# General Information

Processors are used at various stages of a pipeline. Generally, a processor
pre-processes data before it is exported (e.g. modify attributes or sample).

Some important aspects of pipelines and processors to be aware of:
- [Recommended Processors](#recommended-processors)
- [Data Ownership](#data-ownership)
- [Exclusive Ownership](#exclusive-ownership)
- [Shared Ownership](#shared-ownership)
- [Ordering Processors](#ordering-processors)
- [Creating Custom Processor](#creating-custom-processors)

Supported processors (sorted alphabetically):
- [Batch Processor](batchprocessor/README.md)
- [Memory Limiter Processor](memorylimiterprocessor/README.md)

The [contrib repository](https://github.com/open-telemetry/opentelemetry-collector-contrib)
 has more processors that can be added to a custom build of the Collector.

## Recommended Processors

By default, no processors are enabled. Depending on the data source, it may be
recommended that multiple processors be enabled. Processors must be enabled
for every data source and not all processors support all data sources.
In addition, it is important to note that the order of processors matters. The
order in each section below is the best practice. Refer to the individual
processor documentation for more information.

1. [memory_limiter](memorylimiterprocessor/README.md)
2. Any sampling or initial filtering processors
3. Any processor relying on sending source from `Context` (e.g. `k8sattributes`)
3. [batch](batchprocessor/README.md), although prefer using the exporter's batching capabilities
4. Any other processors

## Data Ownership

The ownership of the `pdata.Traces`, `pdata.Metrics` and `pdata.Logs` data in a pipeline
is passed as the data travels through the pipeline.
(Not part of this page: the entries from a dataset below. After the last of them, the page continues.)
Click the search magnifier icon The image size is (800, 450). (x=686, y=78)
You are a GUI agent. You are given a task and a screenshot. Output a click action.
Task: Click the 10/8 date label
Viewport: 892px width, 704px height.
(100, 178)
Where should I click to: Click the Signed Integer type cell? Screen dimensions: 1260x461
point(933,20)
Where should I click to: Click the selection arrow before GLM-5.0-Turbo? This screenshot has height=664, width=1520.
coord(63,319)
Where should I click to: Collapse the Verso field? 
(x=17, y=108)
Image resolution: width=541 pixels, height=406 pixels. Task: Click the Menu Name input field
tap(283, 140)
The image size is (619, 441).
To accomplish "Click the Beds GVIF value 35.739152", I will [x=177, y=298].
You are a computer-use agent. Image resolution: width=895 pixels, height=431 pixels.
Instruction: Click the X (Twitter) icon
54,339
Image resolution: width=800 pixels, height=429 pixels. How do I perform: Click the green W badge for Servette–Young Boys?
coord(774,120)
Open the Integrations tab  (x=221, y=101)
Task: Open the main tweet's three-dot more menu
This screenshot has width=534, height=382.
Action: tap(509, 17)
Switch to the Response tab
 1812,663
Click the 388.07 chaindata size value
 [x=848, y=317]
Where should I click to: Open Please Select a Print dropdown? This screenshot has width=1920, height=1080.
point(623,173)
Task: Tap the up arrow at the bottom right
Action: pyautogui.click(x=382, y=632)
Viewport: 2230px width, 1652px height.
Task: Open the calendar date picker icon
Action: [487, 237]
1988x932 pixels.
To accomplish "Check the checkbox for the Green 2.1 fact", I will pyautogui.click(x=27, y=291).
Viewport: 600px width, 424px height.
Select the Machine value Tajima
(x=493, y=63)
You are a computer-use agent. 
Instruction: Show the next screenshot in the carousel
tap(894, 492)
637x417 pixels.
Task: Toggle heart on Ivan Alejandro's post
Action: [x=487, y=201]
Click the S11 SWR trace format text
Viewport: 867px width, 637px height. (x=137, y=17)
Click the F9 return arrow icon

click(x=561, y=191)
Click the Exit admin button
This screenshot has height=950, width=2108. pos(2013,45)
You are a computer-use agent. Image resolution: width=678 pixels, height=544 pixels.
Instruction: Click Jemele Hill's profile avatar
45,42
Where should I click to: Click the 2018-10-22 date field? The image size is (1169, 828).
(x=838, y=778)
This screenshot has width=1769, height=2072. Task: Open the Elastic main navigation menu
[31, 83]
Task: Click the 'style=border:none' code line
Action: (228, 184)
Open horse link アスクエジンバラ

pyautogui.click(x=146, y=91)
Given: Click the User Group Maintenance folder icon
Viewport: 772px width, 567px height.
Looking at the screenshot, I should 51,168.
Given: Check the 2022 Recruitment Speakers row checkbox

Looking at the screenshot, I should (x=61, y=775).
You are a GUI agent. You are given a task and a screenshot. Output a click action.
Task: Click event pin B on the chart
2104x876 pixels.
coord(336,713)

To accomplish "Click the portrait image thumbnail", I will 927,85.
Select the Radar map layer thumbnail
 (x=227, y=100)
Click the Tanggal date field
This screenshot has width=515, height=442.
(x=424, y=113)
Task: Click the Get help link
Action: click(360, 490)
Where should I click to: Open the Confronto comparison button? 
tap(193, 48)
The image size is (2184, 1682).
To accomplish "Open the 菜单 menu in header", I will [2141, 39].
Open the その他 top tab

The data is created by the receiver
and then the ownership is passed to the first processor when `ConsumeTraces`/`ConsumeMetrics`/`ConsumeLogs`
function is called.

Note: the receiver may be attached to multiple pipelines, in which case the same data
will be passed to all attached pipelines via a data fan-out connector.

From data ownership perspective pipelines can work in 2 modes:
* Exclusive data ownership
* Shared data ownership

The mode is defined during startup based on data modification intent reported by the
processors. The intent is reported by each processor via `MutatesData` field of
the struct returned by `Capabilities` function. If any processor in the pipeline
declares an intent to modify the data then that pipeline will work in exclusive ownership
mode. In addition, any other pipeline that receives data from a receiver that is attached
to a pipeline with exclusive ownership mode will be also operating in exclusive ownership
mode.

### Exclusive Ownership

In exclusive ownership mode the data is owned exclusively by a particular processor at a
given moment of time, and the processor is free to modify the data it owns.

Exclusive ownership mode is only applicable for pipelines that receive data from the
same receiver. If a pipeline is marked to be in exclusive ownership mode then any data
received from a shared receiver will be cloned at the fan-out connector before passing
further to each pipeline. This ensures that each pipeline has its own exclusive copy of
data, and the data can be safely modified in the pipeline.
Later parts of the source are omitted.